> **YOUR OBJECTIVE**
The reply should contain the full listing exactly as written and no pictures at all.

----

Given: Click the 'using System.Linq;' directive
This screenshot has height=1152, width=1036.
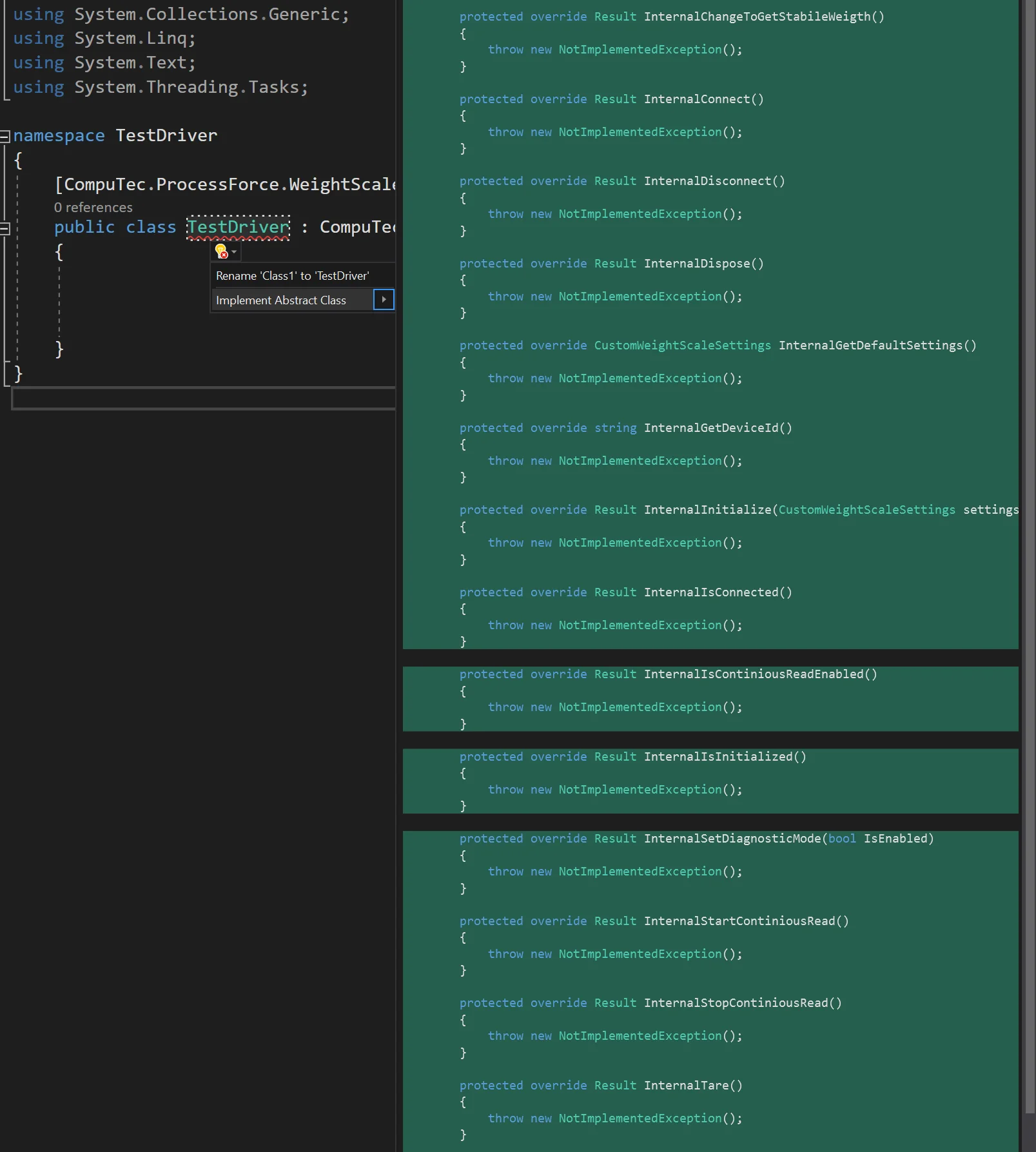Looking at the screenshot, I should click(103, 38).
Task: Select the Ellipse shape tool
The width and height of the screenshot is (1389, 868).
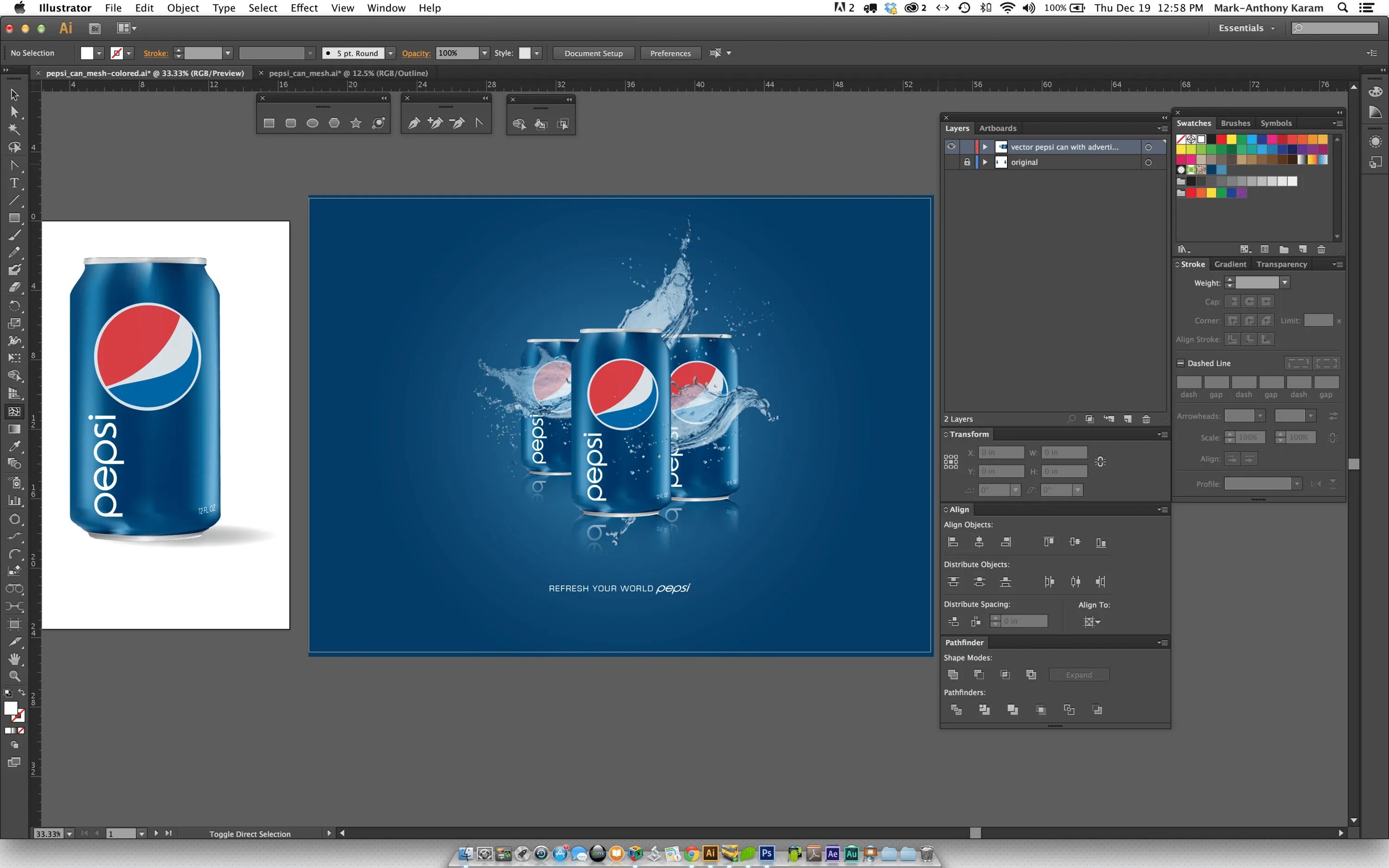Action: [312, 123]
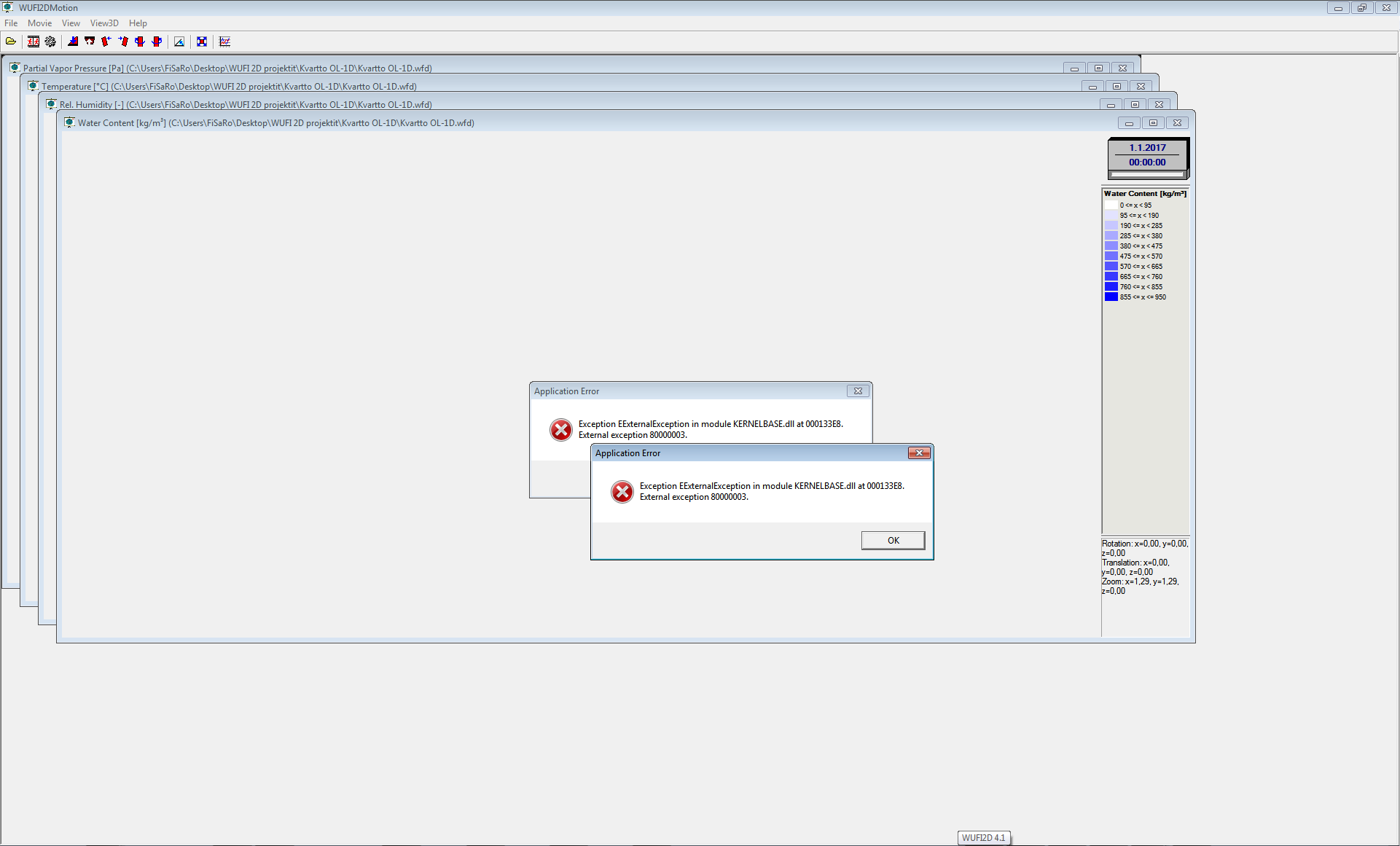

----

> **RESULT OF THE TASK**
Given: Click the 'using System.Linq;' directive
This screenshot has height=1152, width=1036.
Looking at the screenshot, I should click(103, 38).
Task: Select the Ellipse shape tool
The width and height of the screenshot is (1389, 868).
Action: [312, 123]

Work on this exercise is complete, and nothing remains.